* **Required action 1**
From the passage about wanting to be alone after divorce, list the words it uses for how George felt when his wife told him about someone new and chose to seek a divorce.
* **Required action 2**
Reproduce the stretch of the passage about wanting to be alone after divorce from "Many people, especially" through "an intense desire.".

* **Text shown**
====

Why do I just want to be alone?

I had a friend I’ll call George who was in his mid-40s whose twenty year marriage had recently ended in divorce. George had called me to meet him for coffee at the neighborhood coffee bar a couple of months after his divorce. (This was something we had done periodically for several years.) He told me how he had been simply devastated when his former wife revealed to him that she had recently found someone new whom she considered her last chance to have a “real” life. George said he believed that the two of them had had a real life. He had been puzzled and deeply hurt by her decision to seek a divorce. He told how many friends and family members had reached out to him to express their sympathy and support but he had been unable to find any comfort in their well-meant actions. He claimed he felt like he just wanted to be on a mental desert island without any live connections, even by phone or internet. These days, he said, he found it painful even to try to hold a conversation with well-wishers. He admitted that he had even now hesitated to contact me or a couple of other longtime friends for fear that we might try to talk him out of how he felt.

Many people, especially those who have been basically outgoing their whole lives, wonder why, in the aftermath of losing a spouse in divorce, they now have an almost overwhelming desire to just be alone. There may be a couple of reasons underlying such an intense desire.

====

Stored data
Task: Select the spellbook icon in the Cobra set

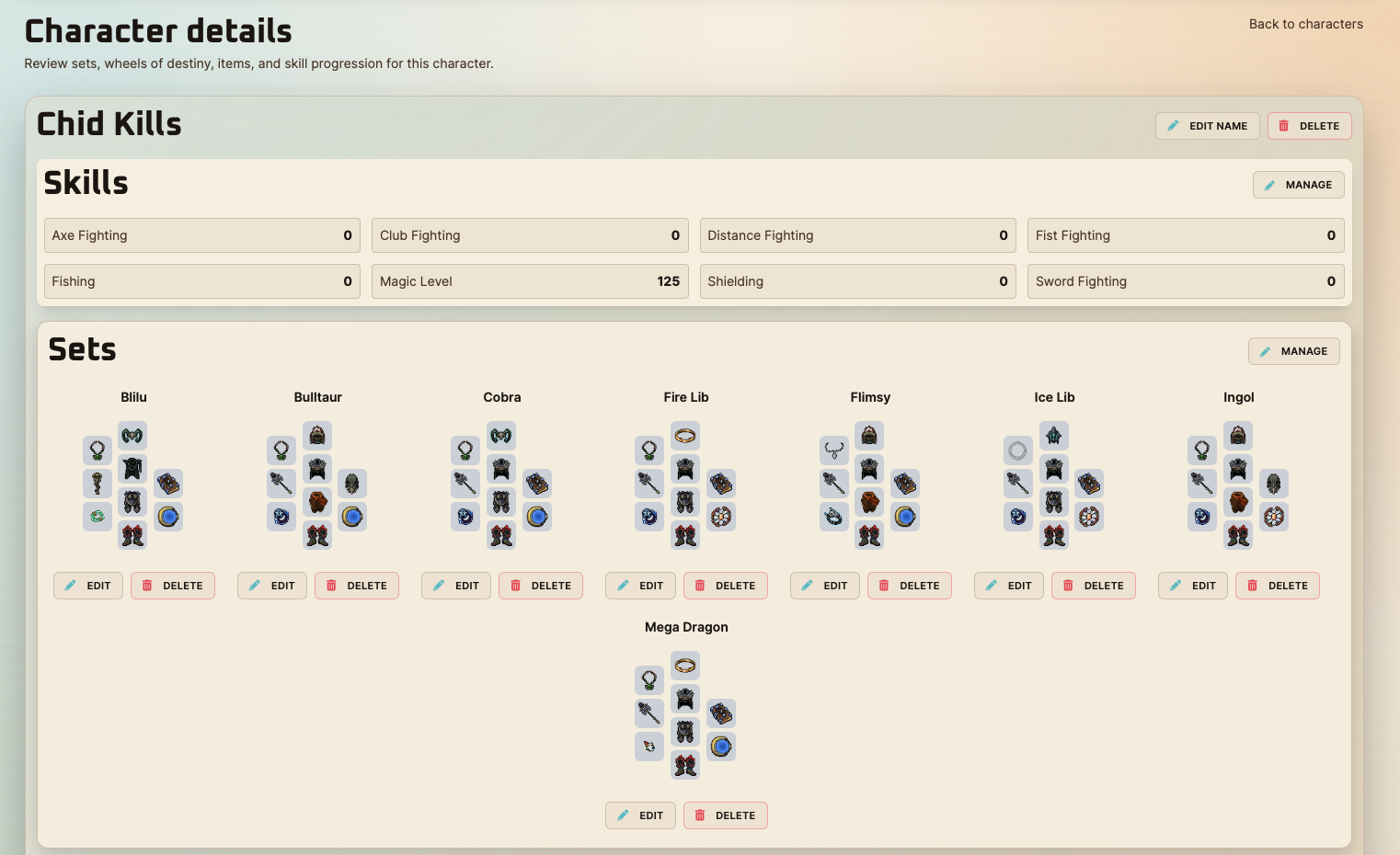Action: (537, 484)
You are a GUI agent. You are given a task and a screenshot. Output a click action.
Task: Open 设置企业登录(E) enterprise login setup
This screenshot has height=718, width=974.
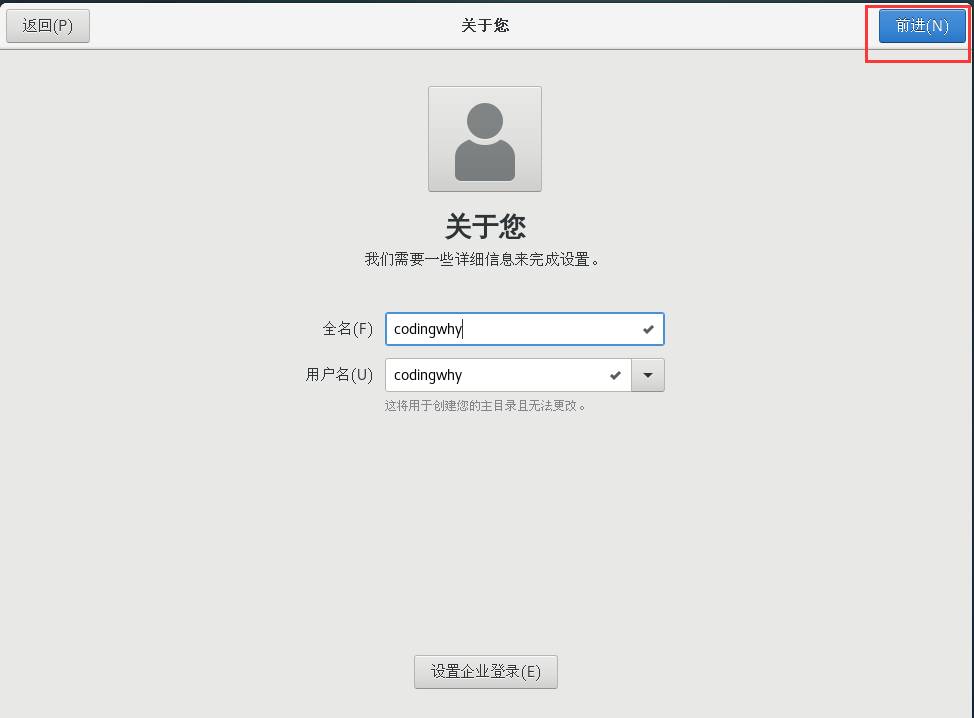485,671
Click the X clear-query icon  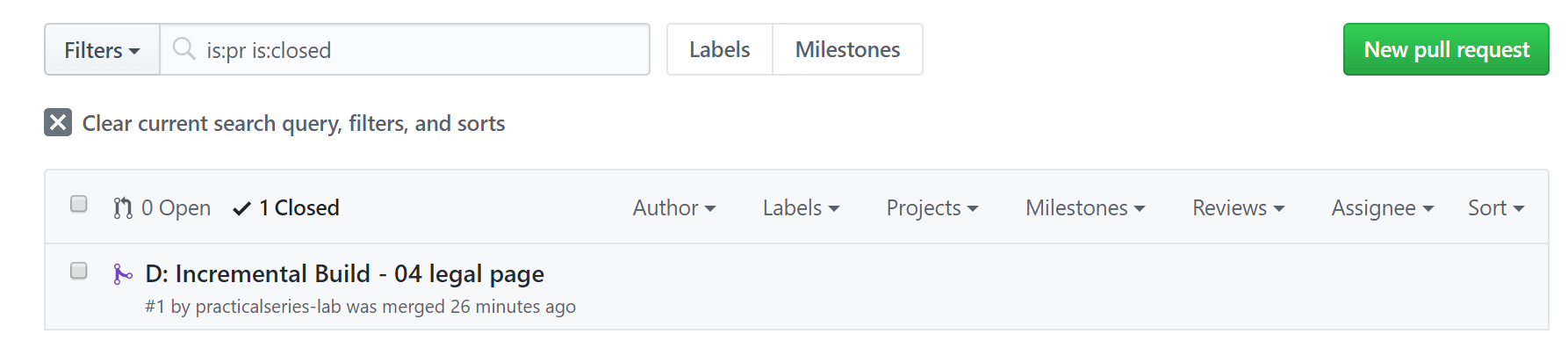(58, 123)
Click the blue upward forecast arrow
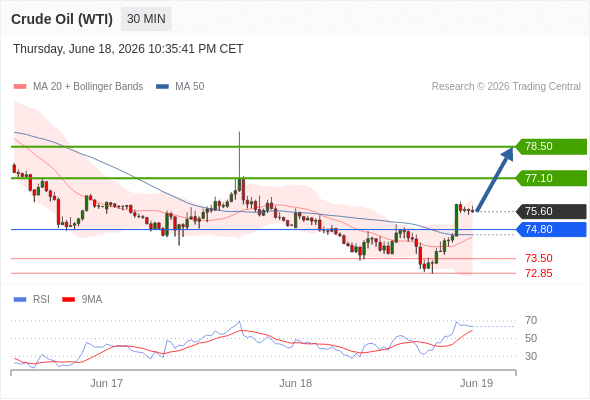The image size is (590, 400). click(x=495, y=179)
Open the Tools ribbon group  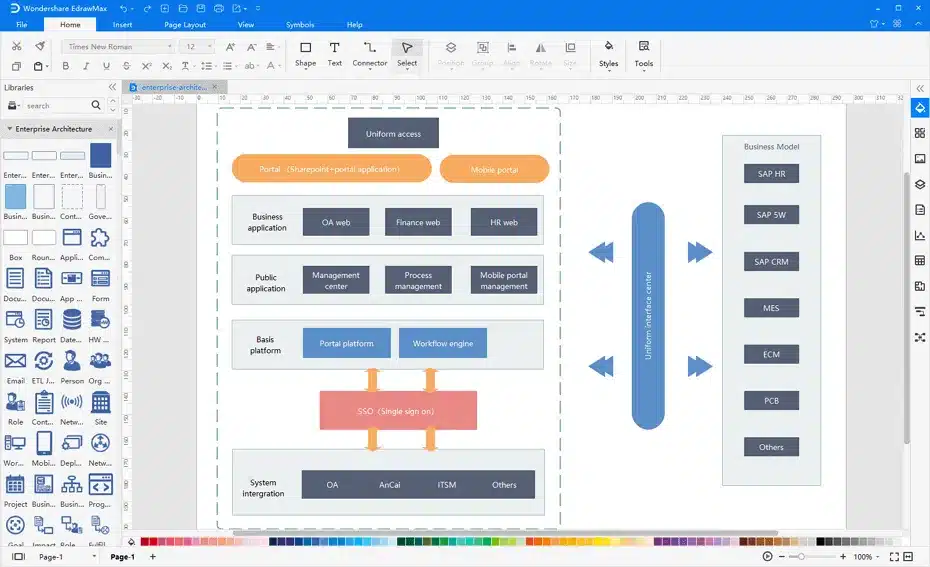643,53
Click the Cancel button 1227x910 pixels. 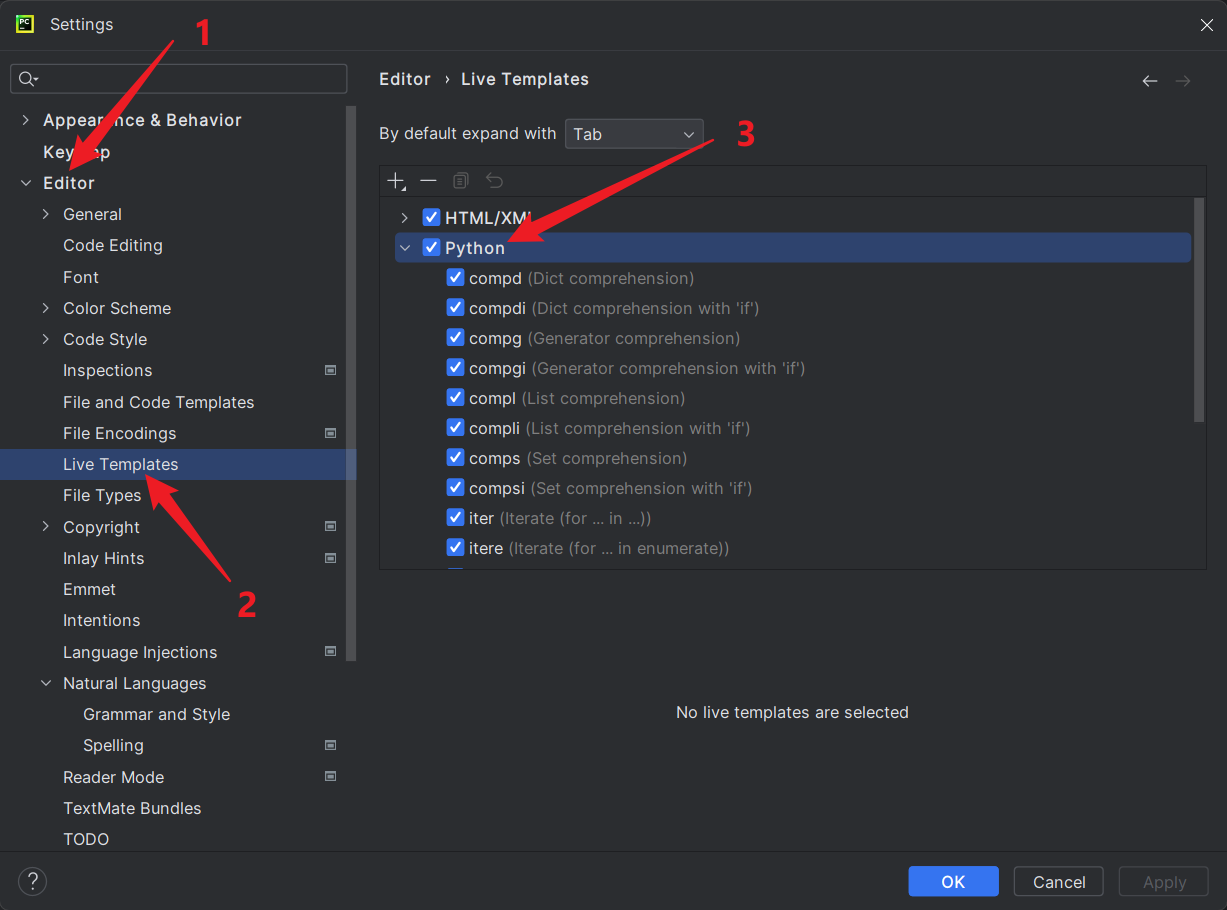1058,881
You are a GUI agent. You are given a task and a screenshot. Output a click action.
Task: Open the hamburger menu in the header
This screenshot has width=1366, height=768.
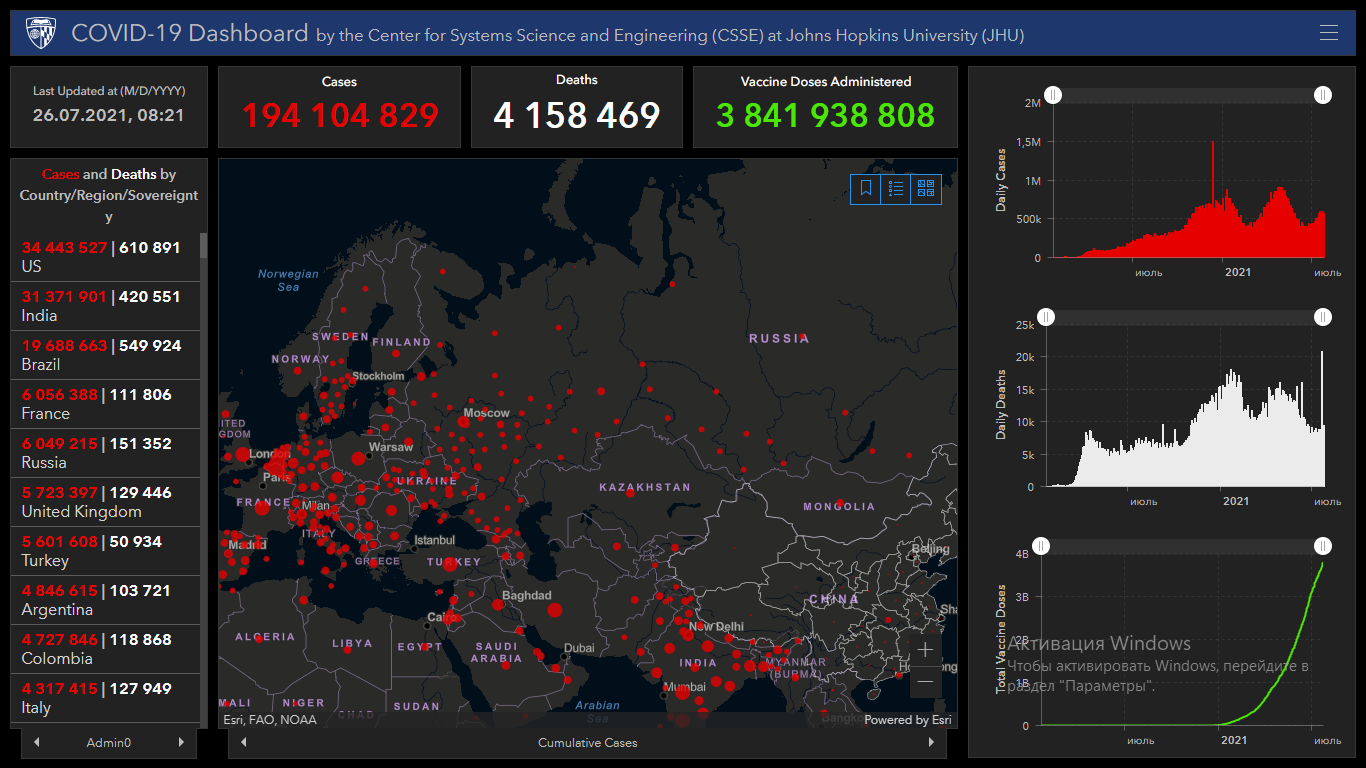(x=1328, y=33)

====

* **Task solution 1**
devastated, puzzled, deeply hurt

* **Task solution 2**
Many people, especially those who have been basically outgoing their whole lives, wonder why, in the aftermath of losing a spouse in divorce, they now have an almost overwhelming desire to just be alone. There may be a couple of reasons underlying such an intense desire.